Funnel’s future growth may seem all but assured: more online activity breeds more marketing activity, and marketers are being expected to report and provide more, not less, insights about what they do and discover about their customers. On the other hand, the market is evolving. People do not want to be tracked; regulations are coming into force that are making it harder to gather marketing data; there is a growing body of technology that is looking for ways of creating “synthetic” datasets that could mean less reliance on pulling data out of marketing campaigns, which could mean less business for the Funnels of the world; and platforms are also changing their tune.

“The restrictions that Apple has placed on tracking on iOS has had a big impact especially for B2C companies,” Skantze said. “They are not seeing the same level of performance as before. It’s something our customers are concerned with but so far that hasn’t affected us. Our role is to pull down data, so that others can understand it. We are a bit like Switzerland here. We are a step away from the mechanics of adtech.”

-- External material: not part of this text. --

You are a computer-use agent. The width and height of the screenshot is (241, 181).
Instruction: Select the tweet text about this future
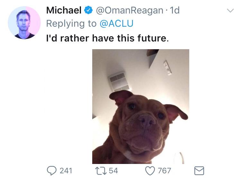107,38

Regardless of how that develops, this is a good argument for diversifying to cover more than marketing in its platform.

There are a number of tools in the market today that are also creating ways to better order data troves so that they can be used for better business intelligence. They include Collibra and Acryl and many others. The key with Funnel is that it is presented firmly as a tool for non-technical people, and it has been built with marketing in mind, Skantze noted. That being said, the company has plans to extend beyond marketing over time. “We are already pulling data for sales teams and e-commerce teams,” he said, and it is also eyeing up a move into providing data reporting tools for the finance sector.

“Pre-IPO” rounds in the context of this latest fundraise is about bringing in institutional investors who will also be a part of the IPO process.

“We are long term investors who look for companies we like and hold them for a long time. We were impressed with the size of the global opportunity and the team’s ambition to build a large software company,” said Jannis Kitsakis, senior portfolio manager at AP4, in a statement.

“Funnel has shown strong, predictable growth with impressive go to market metrics and a global footprint,” added Fredrik Konopik, Investment Director at Stena Sessan. “We feel that the company is well positioned for the public market in Sweden.”